For a second, I consider refusing, but my legs feel like overcooked pasta. Then I nod, gliding over to the box and stepping off the ice. I drop onto the bench, unlacing my skates while Dad settles beside me with a measured exhale.
The silence between us is different from the ones with Mom. Hers demand to be filled, while his just exist, patient and undemanding. It’s both comforting and maddening.
“Your mother gets… enthusiastic,” he says finally, as I pull off my second skate. “Sometimes she crosses lines she doesn’t realize exist.”
I snort. “Enthusiastic is bringing thirty friends to a game. Emailing my coach to manipulate my hockey career is—” I search for the words. “It’s fucked up, Dad.”
He doesn’t wince at my language. “Yes,” he agrees, which startles me into looking at him. “It is.”
I hadn’t expected him to validate my anger so quickly. Dad has always been the peacemaker, the one who smooths things over when Mom goes too far. But there’s no smoothing in his tone now, just quiet acknowledgment.
“She doesn’t think of it that way,” he continues. “In her mind, she’s just helping you achieve what you want.”
“What she wants,” I correct, bitterness coating my tongue. “NHL contract. Stanley Cup. Little Lincoln Garcia bobbleheads she can gift at Christmas.”
Dad’s mouth quirks slightly. “The bobbleheads would be something.”
Despite everything, I let out a short, surprised laugh. “Not helping.”
“Sorry.” His smile fades, and he looks down at his hands.
“Why didn’t you stop her?” The question comes out harsher than I intended.
“I can’t stop your mother from being who she is.
” He says it simply, without resentment.
“I can only talk to her afterward, which I will. But that’s not really what this is about, is it?
Because, although I know you love your mother, this isn’t the first time you’ve been angry at her, and you’ve never done this , right? ”
I rub my palms against my sweaty thighs, frustrated that he can still read me so easily despite how distant we’ve been lately. “What do you mean?”
“You wouldn’t have walked out on a game just because your mother sent an email.” He turns slightly to face me more directly. “There’s more.”
The urge to deflect is strong, but what’s the point?
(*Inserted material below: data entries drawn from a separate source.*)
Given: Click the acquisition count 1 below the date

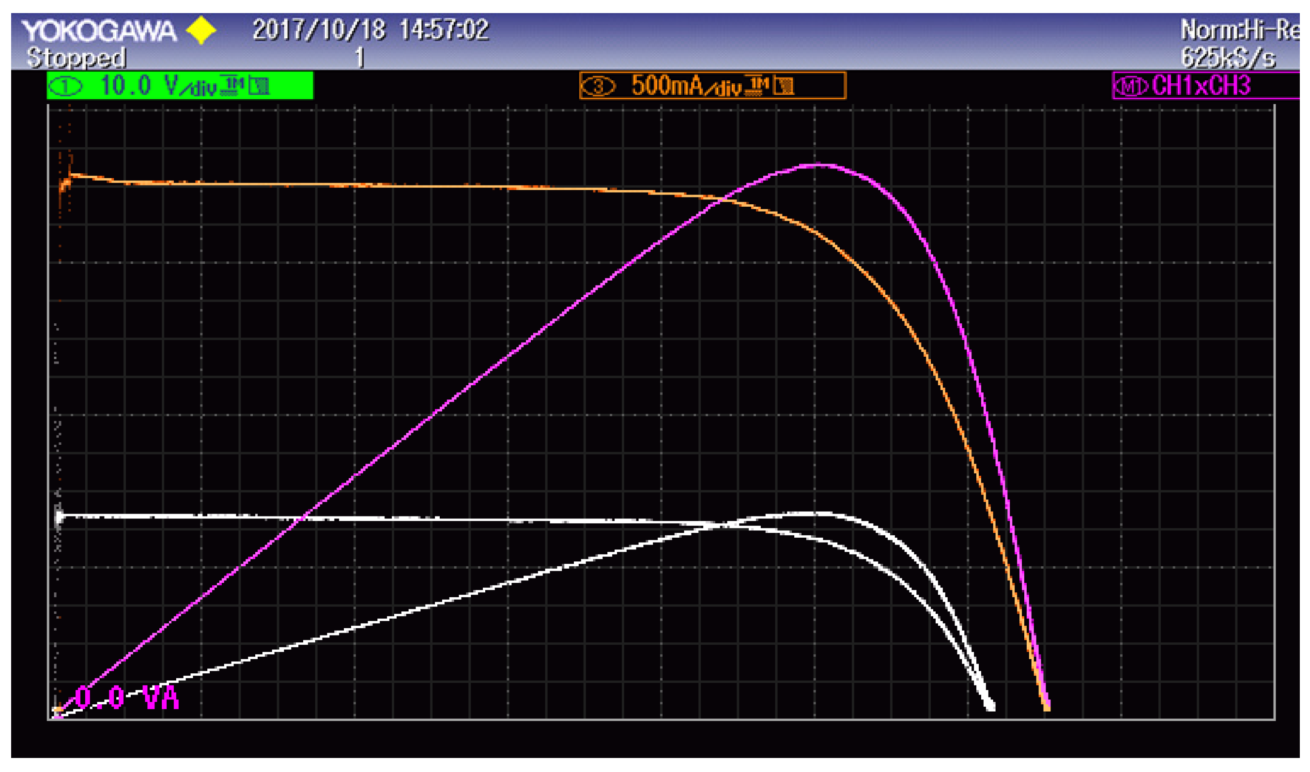Looking at the screenshot, I should (360, 58).
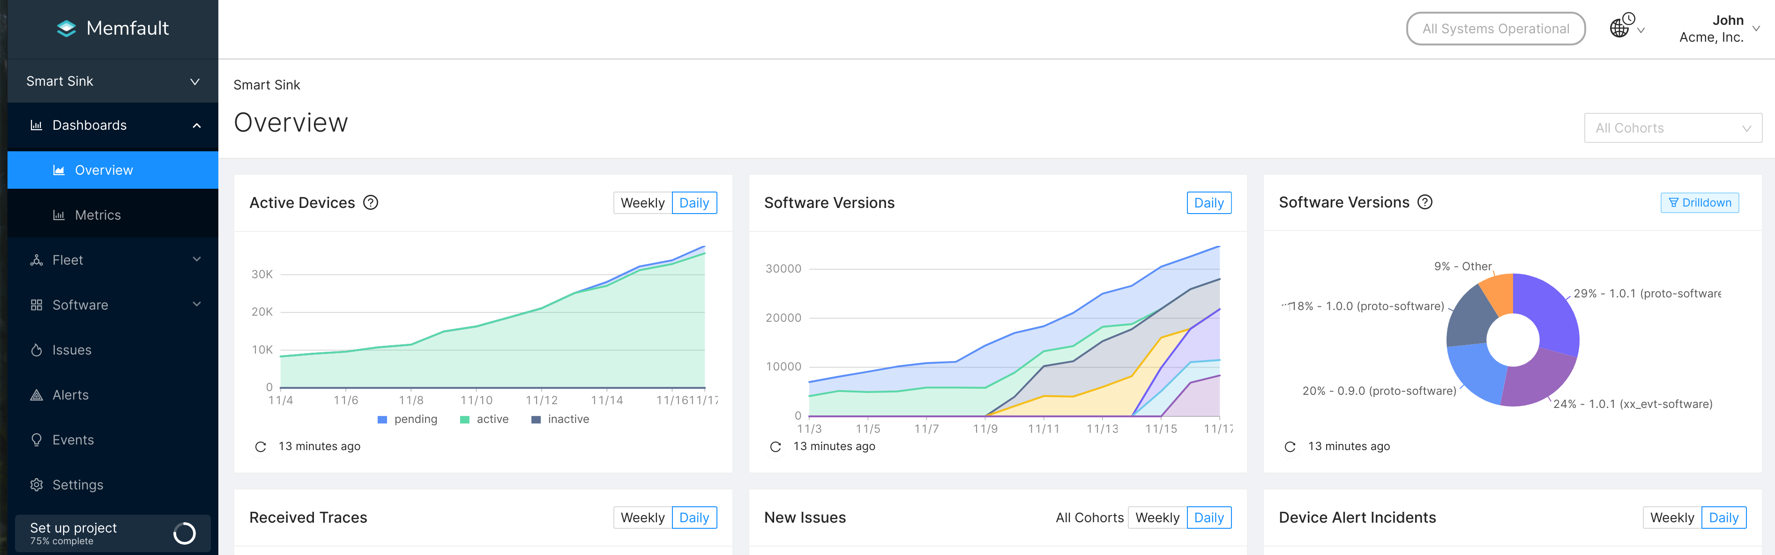Image resolution: width=1775 pixels, height=555 pixels.
Task: Open the Alerts section
Action: (x=70, y=395)
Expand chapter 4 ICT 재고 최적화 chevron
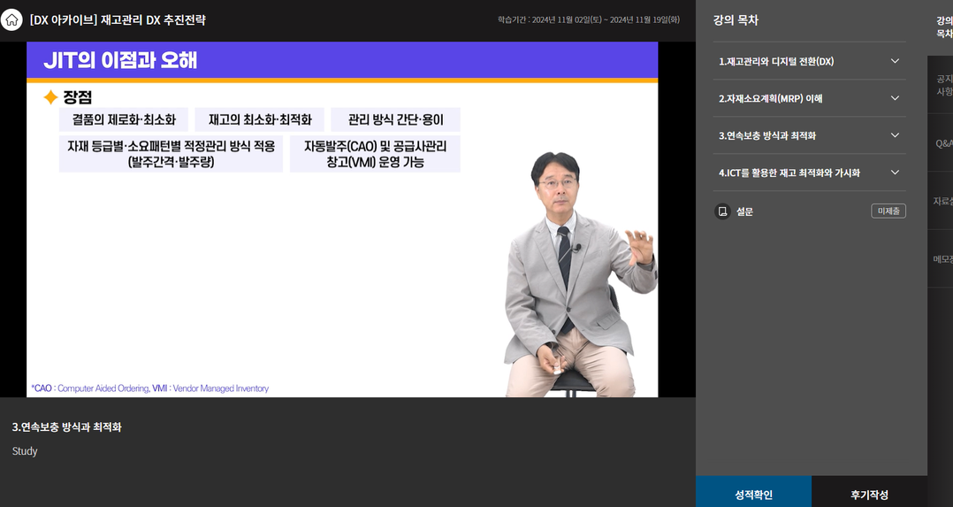Image resolution: width=953 pixels, height=507 pixels. pos(895,173)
I’m already in the shit creek without a paddle. My mom manipulated my hockey career. I abandoned my team in the middle of a crucial game. I broke up with the most amazing girl I’ve ever known in the most cowardly way possible.
So I tell him everything.
About how Coach’s revelation made me question every accomplishment I’ve ever had. About how I started wondering if I really deserved the scholarship, the captaincy, the attention. About how it feels I’ve been living my life on a track my mother laid out for me…
And then I tell him about Em.
“I met this girl,” I say, my voice dropping. “She’s… different. Smart. Funny. Calls me on my bullshit. Makes me feel like—” I struggle to find the words. “Like I’m more than just a hockey player with a reputation on campus.”
Dad listens without interrupting, his eyes steady on mine.
“We were just hooking up at first,” I continue, “but then it turned into something real. At least, I thought it was real. She asked me to meet her family, and I panicked.”
“How?”
“Right after Coach told me about Mom’s email, it was like everything crashed down at once. I felt like a fraud, and I was so mad at Mom—” My voice cracks. “And then I ran into Em.”
He nods. He knows there’s more.
“I couldn’t handle the pressure of another person’s expectations right at that moment, and she kept going on about it. But I know that’s just her. She’s got ADHD, so her brain—and her mouth—just race sometimes, you know?”
Another nod. More silence.
I stare down at my hands, ashamed. “So I told her I couldn’t do it. Couldn’t do us. I just dropped the bomb, devastated her, walked away and left her standing there.”
I risk a glance at Dad’s face, expecting disappointment, but all I see is thoughtful concern.
“I keep wondering if any of it was real,” I admit. “Does Mom only love me because I’m her hockey star? Does Em only like me because I’m good in bed and she thinks I’m going pro?” The questions that have been churning in my mind finally spill out. “What happens if I’m not what they want me to be?”
Dad exhales slowly. “That’s a lot of weight to carry around, son, but it’s also a question a lot of people ask themselves every day.”